RECORD LIST =>
○ ○ ○

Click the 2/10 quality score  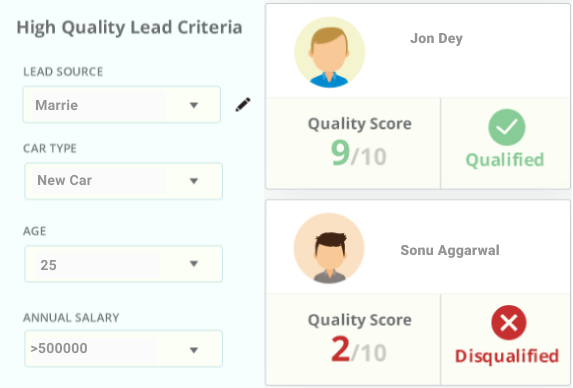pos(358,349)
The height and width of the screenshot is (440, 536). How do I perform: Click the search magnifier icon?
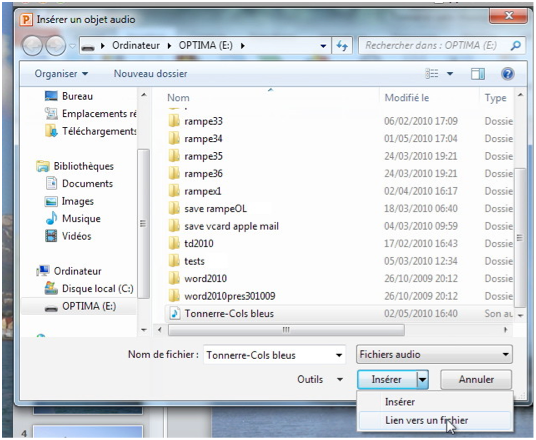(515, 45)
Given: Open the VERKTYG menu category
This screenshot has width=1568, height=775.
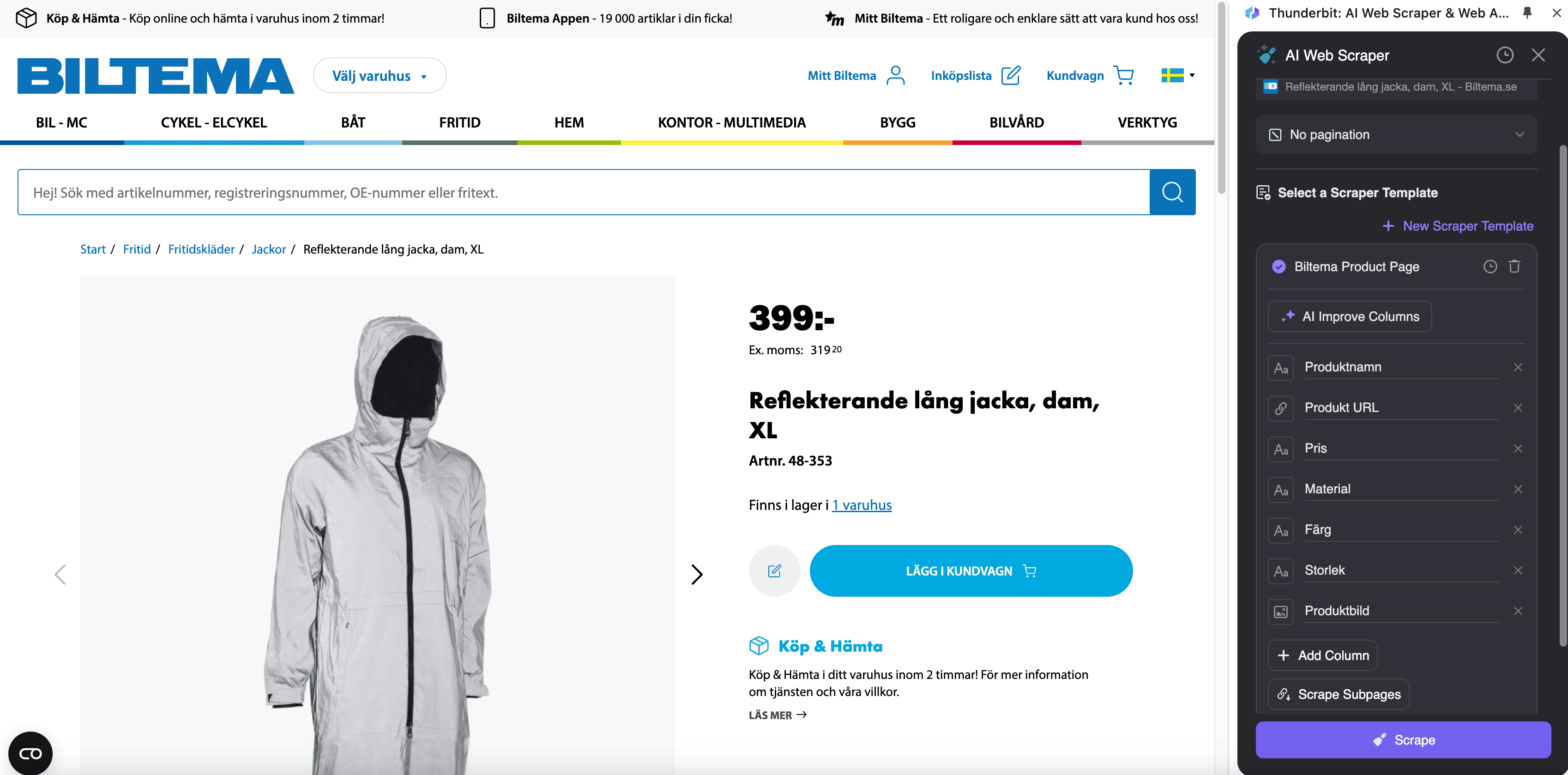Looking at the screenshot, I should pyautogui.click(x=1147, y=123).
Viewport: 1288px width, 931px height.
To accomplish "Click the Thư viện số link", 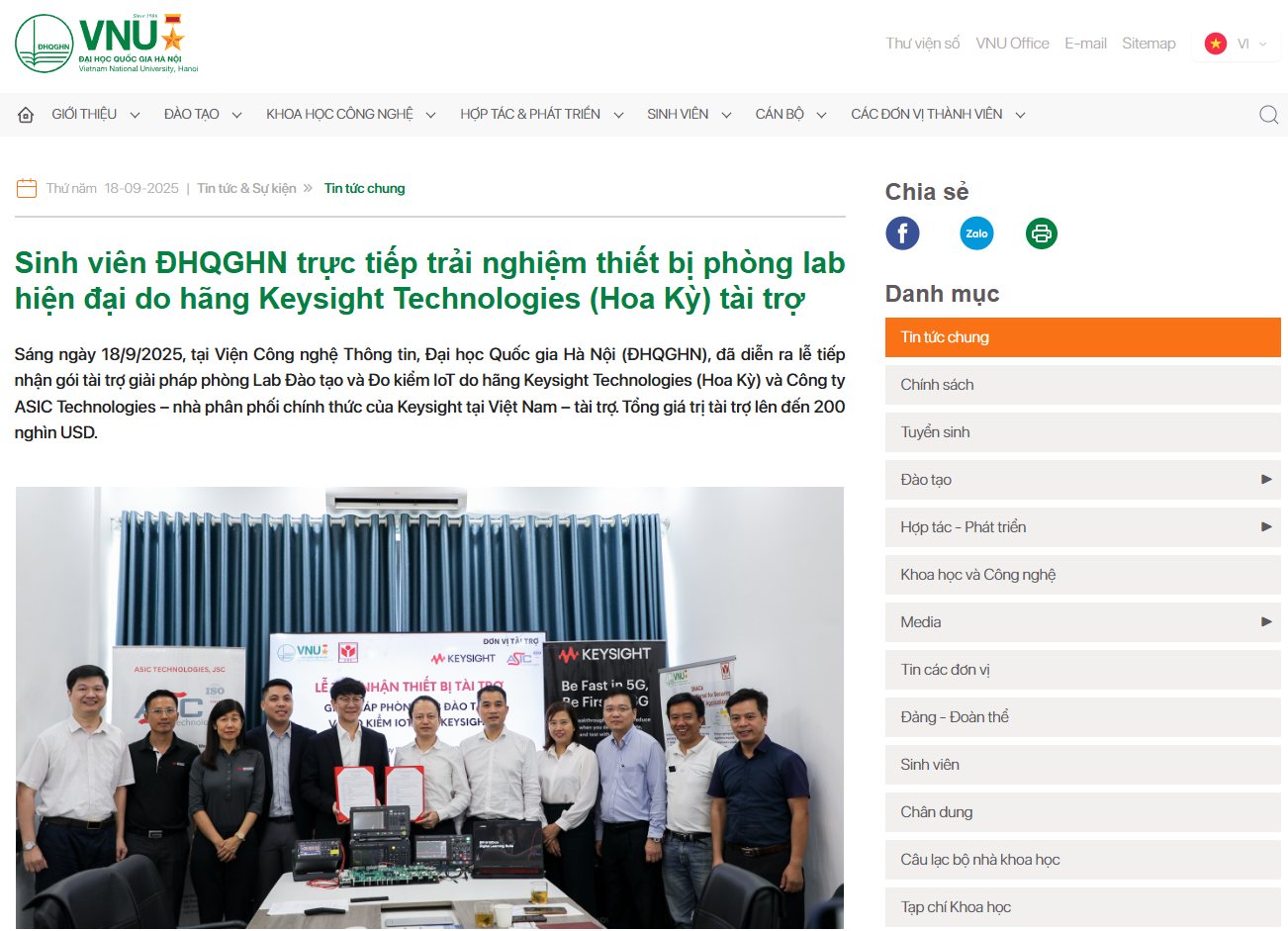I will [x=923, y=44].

○ ○ ○

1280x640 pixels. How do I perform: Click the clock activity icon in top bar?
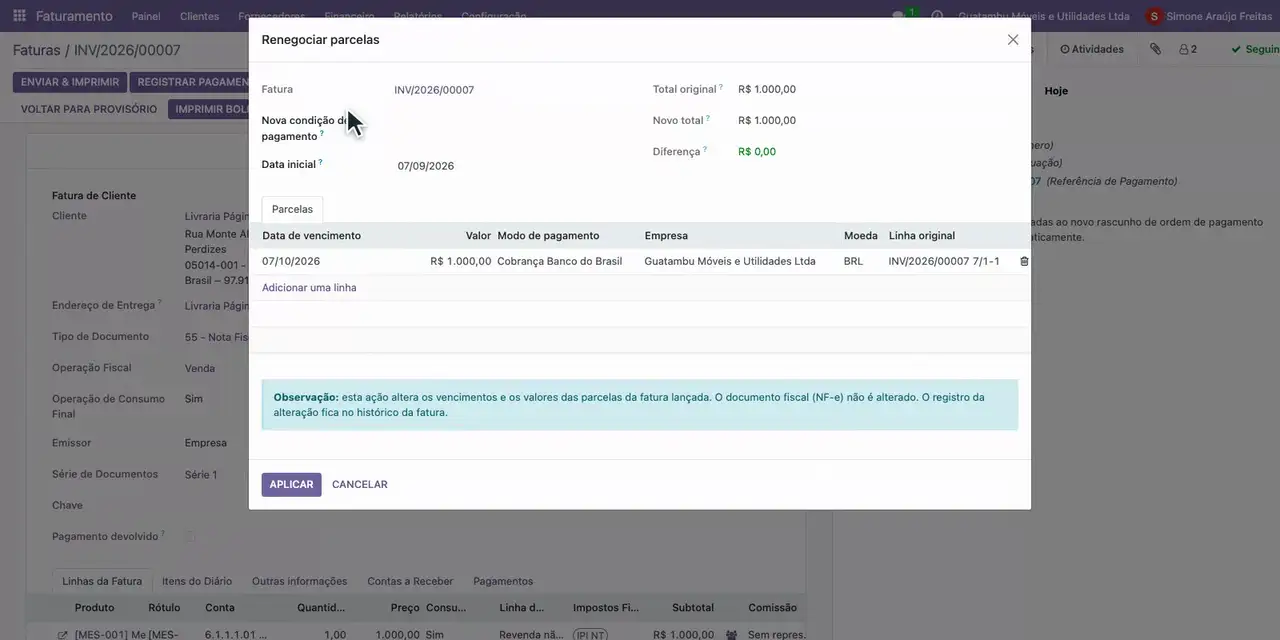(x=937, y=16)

○ ○ ○

CHALLENGE =>
Write out the records from the line that contains "1280x640 pixels. How" through the line that contains "(x=937, y=16)" as a two-column CSV with the columns instruction and location, one row per record. Put each in one quoted field with line breaks turned into spaces, and leave out the pictures.

RESPONSE TO THIS EXERCISE =>
instruction,location
"1280x640 pixels. How do I perform: Click the clock activity icon in top bar?","(x=937, y=16)"